Texto:
++++++++

Perda Irreparável
Perda Irreparável
Meu caro Stoer,
Não sei por que mefistofélica ou divina coincidência, eu estava no mesmo ponto
da rodovia entre Uberaba e São Paulo e exactamente no mesmo sentido, em que
ouvi, pela primeira vez, o maravilhoso CD que você me presenteara, quando tive
a notícia do seu falecimento. Quedei-me tão transtornado que o silêncio foi tão
forte que doeu em meus ouvidos.
Abriu-se-me, então, espaço para saudosas rememorações: sua elegante e esguia
figura que me lembrava sempre Clint Eastwood, no melhor de suas
performancescavalheirescas; sua gentileza, compartilhada com Fernanda e David,
em me receber em sua casa, oferecer-me um almoço inesquecível, presentearem-me
com um maravilhoso livro sobre António Nobre, levar-me até à pedra em que este
gigantesco poeta lusitano teve um poema eternizado e ainda conduzir-me, em sua
"carrinha", do Porto até Braga.

++++++++

Dados fornecidos:
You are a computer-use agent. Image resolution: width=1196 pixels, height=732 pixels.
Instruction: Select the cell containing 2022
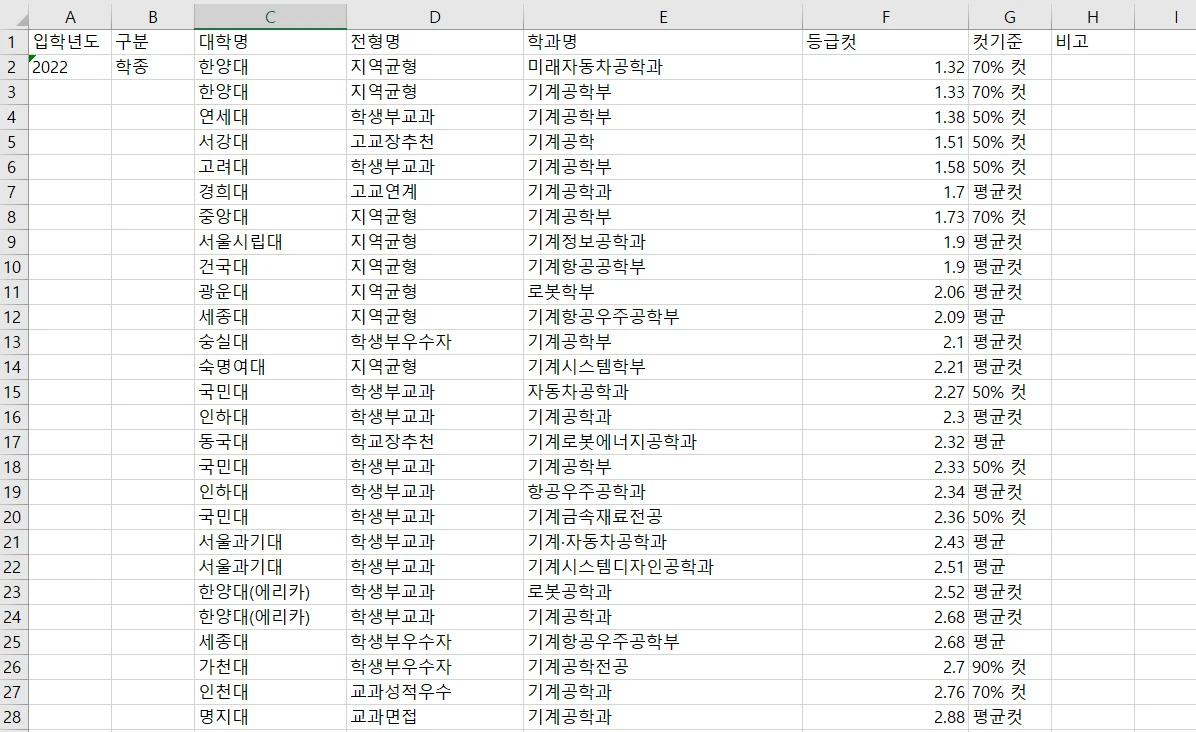point(70,66)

++++++++

Pedido A:
Responda às perguntas abaixo com base no texto "Perda Irreparável".
(i) Entre que cidades fica a rodovia em que estava quem escreve a carta?
(ii) A que ator a figura de Stoer fazia lembrar?
(iii) Sobre que poeta era o livro oferecido?
Pedido B:
Reescreva o trecho do texto "Perda Irreparável" que começa nas palavras "Abriu-se-me, então, espaço" e termina depois de "Porto até Braga.", trocando "Braga" por "Coimbra".

Resposta esperada A:
(i) Entre Uberaba e São Paulo.
(ii) A Clint Eastwood.
(iii) Sobre António Nobre.

Resposta esperada B:
Abriu-se-me, então, espaço para saudosas rememorações: sua elegante e esguia
figura que me lembrava sempre Clint Eastwood, no melhor de suas
performancescavalheirescas; sua gentileza, compartilhada com Fernanda e David,
em me receber em sua casa, oferecer-me um almoço inesquecível, presentearem-me
com um maravilhoso livro sobre António Nobre, levar-me até à pedra em que este
gigantesco poeta lusitano teve um poema eternizado e ainda conduzir-me, em sua
"carrinha", do Porto até Coimbra.